VILLAHERMOSA, Mexico (AP) _ The Mexican government declared a state of emergency Tuesday in four states where the worst flooding in 40 years has killed at least 19 people and forced the evacuation of more than 100,000 others.

The flooding has caused seven rivers to overflow. In the Gulf coast state of Tabasco, residents were alarmed by reports of crocodiles up to 8 feet long roaming the flooded streets of the capital, Villahermosa. Local officials said Tuesday that police shot one of the creatures as it moved toward a populated neighborhood.

Warning that water levels would rise further, state authorities urged people to evacuate from low-lying communities along the Grijalva, Usumacinta and Carrizal rivers in Tabasco.

``We cannot wait for the situation to worsen,″ Tabasco Civil Protection chief Sergio Jimenez Urgell said Tuesday in a radio address.

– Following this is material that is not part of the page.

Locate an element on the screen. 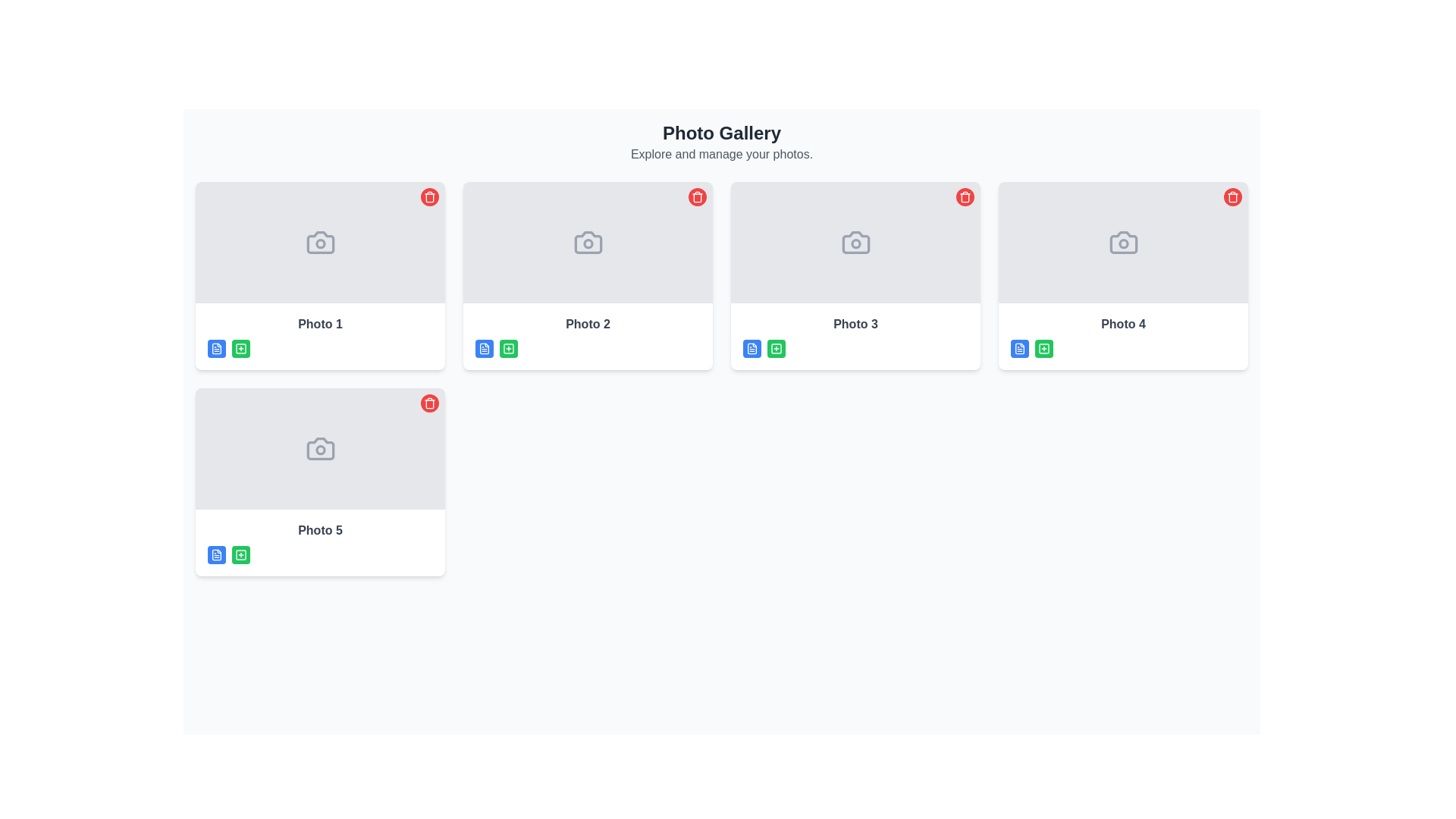 The width and height of the screenshot is (1456, 819). the blue document button icon that represents actions related to 'Photo 5' is located at coordinates (216, 555).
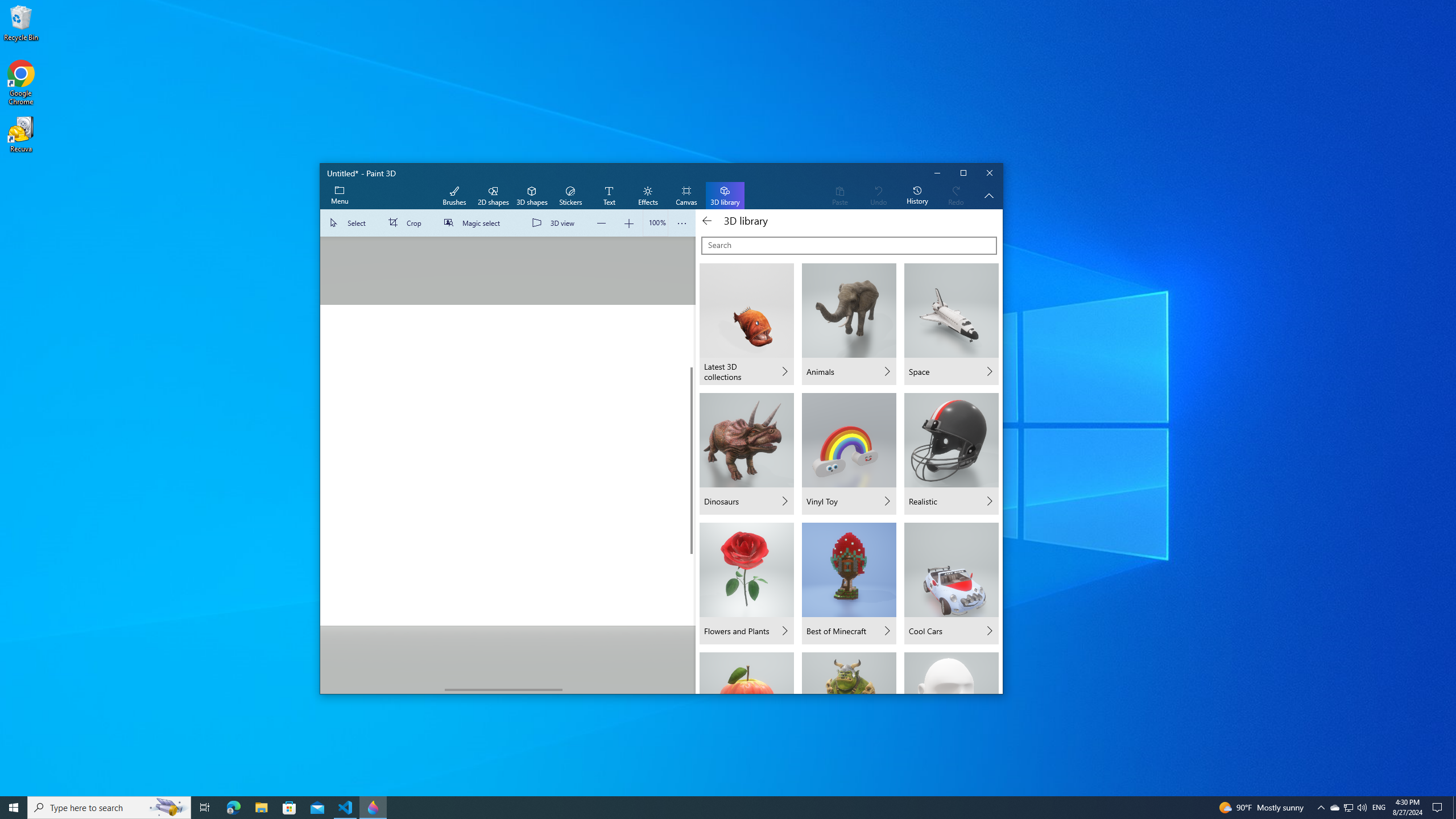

Besides Tabasco, officials declared a state of emergency in the Pacific states of Michoacan and Jalisco, and the central state of Puebla. Local officials said some people were trapped on rooftops by floodwaters in Puebla.

Some 55,000 people have been evacuated in Tabasco state, including more than 34,000 in Villahermosa, where the Grijalva and Carrizal rivers have flooded due to nearly a week of rain. Another 50,000 were evacuated in the central state of Hidalgo.

In addition to four flood-related deaths reported in Tabasco, at least four people have died in neighboring Veracruz state. In the southernmost state of Chiapas, two elderly men drowned while trying to cross a flooded river on horseback while drunk, officials said. And in Puebla state, nine had died, the state Notimex news agency said Tuesday.

The army deployed troops to help refugees reach shelters. Tabasco schools were closed indefinitely in more than 140 communities along the Grijalva and Usumacinta rivers.

Though rains were weakening Tuesday, the National Water Commission maintained a red alert and warned that water releases from area dams could cause the state’s rivers to rise by an additional foot.

``We could have a catastrophic situation,″ commission spokesman Gilberto Segovia said.

The southeastern Gulf Coast states were being inundated by the season’s 11th tropical depression, which was centered about 85 miles east-northeast of the port city of Veracruz, according to the U.S. National Weather Service in Miami.

The storm was expected to drift northwest toward land and dump between 10 inches and 15 inches of rain over southeastern Mexico. The weather center warned of the potential for flash floods and mudslides.

To the northwest, in the central state of Hidalgo, heavy rain forced authorities to release water from the La Esperanza dam Tuesday, causing the Tulancingo and San Lorenzo rivers to overflow and sending thousands of people to emergency shelters.

Firefighters, civil protection authorities and the Red Cross estimated that at least 3,500 Hidalgo homes were flooded, the government news agency Notimex said.

In Central America, meanwhile, several weeks of flooding and torrential rains have killed more than 50 people across the region.

In Guatemala, 13 people have died and the homes and plantations of some 6,000 people have been destroyed, officials said. Police estimated the storms have killed at least 15 people in Nicaragua, 21 in Honduras, 11 in El Salvador, six in Costa Rica and 15 in Mexico.